**Your task:**
Set down the whole listing that follows, precisely as written.

**Supplied data:**
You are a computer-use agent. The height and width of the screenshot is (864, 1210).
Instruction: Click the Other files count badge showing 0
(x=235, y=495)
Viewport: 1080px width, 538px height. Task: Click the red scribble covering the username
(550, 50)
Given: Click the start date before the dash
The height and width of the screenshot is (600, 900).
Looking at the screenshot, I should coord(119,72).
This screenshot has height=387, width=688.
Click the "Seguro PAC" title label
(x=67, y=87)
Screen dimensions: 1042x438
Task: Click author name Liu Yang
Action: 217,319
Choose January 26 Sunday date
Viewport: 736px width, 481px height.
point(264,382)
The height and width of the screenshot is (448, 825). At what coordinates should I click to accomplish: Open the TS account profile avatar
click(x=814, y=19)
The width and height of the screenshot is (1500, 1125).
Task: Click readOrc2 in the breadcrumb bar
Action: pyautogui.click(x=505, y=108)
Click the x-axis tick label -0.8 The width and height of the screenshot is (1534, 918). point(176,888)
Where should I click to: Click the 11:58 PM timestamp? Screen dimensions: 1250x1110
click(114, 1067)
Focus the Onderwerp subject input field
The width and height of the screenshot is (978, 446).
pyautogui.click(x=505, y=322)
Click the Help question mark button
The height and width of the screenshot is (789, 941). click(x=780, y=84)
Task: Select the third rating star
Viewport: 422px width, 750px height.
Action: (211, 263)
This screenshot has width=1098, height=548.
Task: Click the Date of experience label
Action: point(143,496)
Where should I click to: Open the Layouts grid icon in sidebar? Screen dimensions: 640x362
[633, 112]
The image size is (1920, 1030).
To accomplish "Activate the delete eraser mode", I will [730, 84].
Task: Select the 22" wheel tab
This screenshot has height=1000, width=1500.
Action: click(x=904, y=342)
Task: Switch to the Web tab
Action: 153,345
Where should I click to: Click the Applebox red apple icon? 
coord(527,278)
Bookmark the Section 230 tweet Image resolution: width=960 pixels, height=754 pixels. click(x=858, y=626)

**Written response:**
You are a computer-use agent. The height and width of the screenshot is (864, 1210).
Instruction: Click the Other files count badge showing 0
(x=235, y=495)
Viewport: 1080px width, 538px height. Task: Click the red scribble covering the username
(550, 50)
Given: Click the start date before the dash
The height and width of the screenshot is (600, 900).
Looking at the screenshot, I should coord(119,72).
This screenshot has height=387, width=688.
Click the "Seguro PAC" title label
(x=67, y=87)
Screen dimensions: 1042x438
Task: Click author name Liu Yang
Action: 217,319
Choose January 26 Sunday date
Viewport: 736px width, 481px height.
point(264,382)
The height and width of the screenshot is (448, 825). At what coordinates should I click to accomplish: Open the TS account profile avatar
click(x=814, y=19)
The width and height of the screenshot is (1500, 1125).
Task: Click readOrc2 in the breadcrumb bar
Action: pyautogui.click(x=505, y=108)
Click the x-axis tick label -0.8 The width and height of the screenshot is (1534, 918). point(176,888)
Where should I click to: Click the 11:58 PM timestamp? Screen dimensions: 1250x1110
click(114, 1067)
Focus the Onderwerp subject input field
The width and height of the screenshot is (978, 446).
pyautogui.click(x=505, y=322)
Click the Help question mark button
The height and width of the screenshot is (789, 941). click(x=780, y=84)
Task: Select the third rating star
Viewport: 422px width, 750px height.
Action: (211, 263)
This screenshot has width=1098, height=548.
Task: Click the Date of experience label
Action: point(143,496)
Where should I click to: Open the Layouts grid icon in sidebar? Screen dimensions: 640x362
[633, 112]
The image size is (1920, 1030).
To accomplish "Activate the delete eraser mode", I will [730, 84].
Task: Select the 22" wheel tab
This screenshot has height=1000, width=1500.
Action: click(x=904, y=342)
Task: Switch to the Web tab
Action: 153,345
Where should I click to: Click the Applebox red apple icon? 
coord(527,278)
Bookmark the Section 230 tweet Image resolution: width=960 pixels, height=754 pixels. click(x=858, y=626)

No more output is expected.